## What is required
Beginning at the line containing "Reset Dust Specs Blend to default" and continuing to the end of the records below, give each line again exactly as it stands, and only those lines.

*** Opening of Task inputs ***

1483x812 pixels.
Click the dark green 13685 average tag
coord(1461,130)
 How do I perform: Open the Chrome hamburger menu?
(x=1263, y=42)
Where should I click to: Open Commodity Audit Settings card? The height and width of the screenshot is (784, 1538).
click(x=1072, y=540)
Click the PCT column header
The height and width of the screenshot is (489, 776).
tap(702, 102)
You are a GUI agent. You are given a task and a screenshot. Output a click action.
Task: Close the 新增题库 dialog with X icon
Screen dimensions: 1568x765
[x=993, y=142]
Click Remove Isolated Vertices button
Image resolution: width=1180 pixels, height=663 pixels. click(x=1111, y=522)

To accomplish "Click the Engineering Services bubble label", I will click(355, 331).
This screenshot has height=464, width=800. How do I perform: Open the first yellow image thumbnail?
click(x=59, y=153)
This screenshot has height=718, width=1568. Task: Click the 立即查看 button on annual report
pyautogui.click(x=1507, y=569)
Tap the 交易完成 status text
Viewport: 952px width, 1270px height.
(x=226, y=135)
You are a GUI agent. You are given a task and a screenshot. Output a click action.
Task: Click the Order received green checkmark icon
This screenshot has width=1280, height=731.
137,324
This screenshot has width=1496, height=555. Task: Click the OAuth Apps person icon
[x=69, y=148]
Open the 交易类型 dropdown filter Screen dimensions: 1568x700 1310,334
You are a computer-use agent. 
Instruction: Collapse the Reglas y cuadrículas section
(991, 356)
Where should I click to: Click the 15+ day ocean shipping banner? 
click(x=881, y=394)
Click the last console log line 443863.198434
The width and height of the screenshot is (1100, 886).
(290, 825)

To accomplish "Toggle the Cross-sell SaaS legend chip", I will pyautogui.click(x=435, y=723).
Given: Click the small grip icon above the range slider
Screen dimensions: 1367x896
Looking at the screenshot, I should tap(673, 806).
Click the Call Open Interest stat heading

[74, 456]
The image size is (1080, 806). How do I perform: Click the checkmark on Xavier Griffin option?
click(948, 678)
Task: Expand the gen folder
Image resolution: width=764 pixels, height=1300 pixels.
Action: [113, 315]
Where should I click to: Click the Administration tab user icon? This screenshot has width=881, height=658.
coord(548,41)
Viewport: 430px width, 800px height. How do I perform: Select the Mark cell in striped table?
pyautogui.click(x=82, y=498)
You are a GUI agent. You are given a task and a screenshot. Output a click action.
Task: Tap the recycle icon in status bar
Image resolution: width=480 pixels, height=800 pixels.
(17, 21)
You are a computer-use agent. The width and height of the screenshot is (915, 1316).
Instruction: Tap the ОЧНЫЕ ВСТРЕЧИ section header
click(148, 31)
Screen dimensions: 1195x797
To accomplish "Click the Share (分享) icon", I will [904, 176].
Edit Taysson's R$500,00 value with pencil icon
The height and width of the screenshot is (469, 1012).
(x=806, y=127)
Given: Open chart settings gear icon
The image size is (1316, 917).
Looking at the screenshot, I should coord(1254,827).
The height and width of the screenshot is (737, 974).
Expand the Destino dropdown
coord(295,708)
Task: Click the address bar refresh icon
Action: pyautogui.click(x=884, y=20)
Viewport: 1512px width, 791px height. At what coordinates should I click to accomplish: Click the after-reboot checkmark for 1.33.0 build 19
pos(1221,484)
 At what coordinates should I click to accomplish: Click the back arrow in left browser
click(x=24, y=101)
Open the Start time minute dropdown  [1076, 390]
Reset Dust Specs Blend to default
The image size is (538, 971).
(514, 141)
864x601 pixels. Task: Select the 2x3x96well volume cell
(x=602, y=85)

*** Close of Task inputs ***

## The completed task
Reset Dust Specs Blend to default
The image size is (538, 971).
(514, 141)
864x601 pixels. Task: Select the 2x3x96well volume cell
(x=602, y=85)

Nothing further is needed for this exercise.